Der besteht nämlich darin, dass sich die Regierung in dieser Woche verpflichten wird, nicht weniger als 2,2 Milliarden an neuen Schulden zugunsten eine noch größeren Rettungsschirmes für Griechenland, Portugal & Co aufzunehmen. Dabei geht es erstmals um echtes Bargeld, das Österreich abliefern muss.  Ein ansehnlicher Betrag. Nur zum Vergleich: Für all seine Universitäten gibt Österreich 3,3 Milliarden aus.
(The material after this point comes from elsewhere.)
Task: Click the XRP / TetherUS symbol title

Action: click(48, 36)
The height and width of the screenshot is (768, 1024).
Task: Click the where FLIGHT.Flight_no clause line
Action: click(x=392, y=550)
Diese 2,2 Milliarden sind aber noch lange nicht alles. Dazu kommt noch die überhaupt unvorstellbare Summe von 25 weiteren Milliarden an Haftungen der Republik für die europäischen Krisenländer. Haftungen sind zwar nach der von dieser Regierung erfundenen neuen Finanzmathematik irrelevant – aber es gibt böse Gläubiger, die das anders sehen und sehr wohl in der Stunde der Fälligkeit auf Zahlung bestehen. Die nehmen es dann sogar in Kauf, dass sie von Laura Rudas als gierig beschimpft werden, sobald sie eine Rückzahlung verlangen.

Rechnet man diese Beträge ehrlich um, dann hat die Bundesregierung durch ihre – völlig kritik- und nachdenkenlose – Zustimmung zu den diversen europäischen Rettungsschirmen binnen weniger als einem Jahr jeden Österreicher mit rund 3400 Euro belastet. Einschließlich der Babys, der Sozialhilfeempfänger und der Pflegefälle.

Die europäischen Schuldenmacher sind geradezu genial in ihrem betrügerischen Agieren: Sie haben einfach beschlossen, dass die Haftungen und Kredite, die Österreich nun selber aufnehmen muss, um dem Griechenklub zu helfen, nicht auf die Staatsschuld anzurechnen sind.

Das ist ein geniales Modell: Man verschuldet sich wie ein Stabsoffizier und dekretiert dann, dass niemand die Schulden Schulden nennen darf. Allen Kreditnehmer dieses Landes sei dieses einträgliche Beispiel empfohlen (wer dann vor dem Strafrichter landet, möge aber bitte nicht mich als Anstifter verraten).

Aber gibt’s da nicht wieder die bösen Gläubiger und die Ratingagenturen (deren Gutachten die Gebebereitschaft der Gläubiger stark beeinflusst), die bei den Spielen der EU-Finanzjongleure nicht mittun? Auch da haben sich die genialen Europäer etwas einfallen lassen: Sie erklären den Ratingagenturen den Krieg, wollen sie unter Kontrolle stellen und gar eine eigene EU-Ratingagentur gründen. Das ist zwar ungefähr so, wie wenn die Drogenmafia künftig selbst die Drogenpolizei stellen darf. Die grandiosen europäischen Finanzstrategen glauben aber offenbar wirklich, dass die Gläubiger bei der Vergabe von Krediten an EU-Länder künftig nicht mehr den großen internationalen Agenturen vertrauen werden, sondern einer EU-eigenen Ratingagentur.

Es ist alles nur noch Schimäre. Und keineswegs unterhaltend.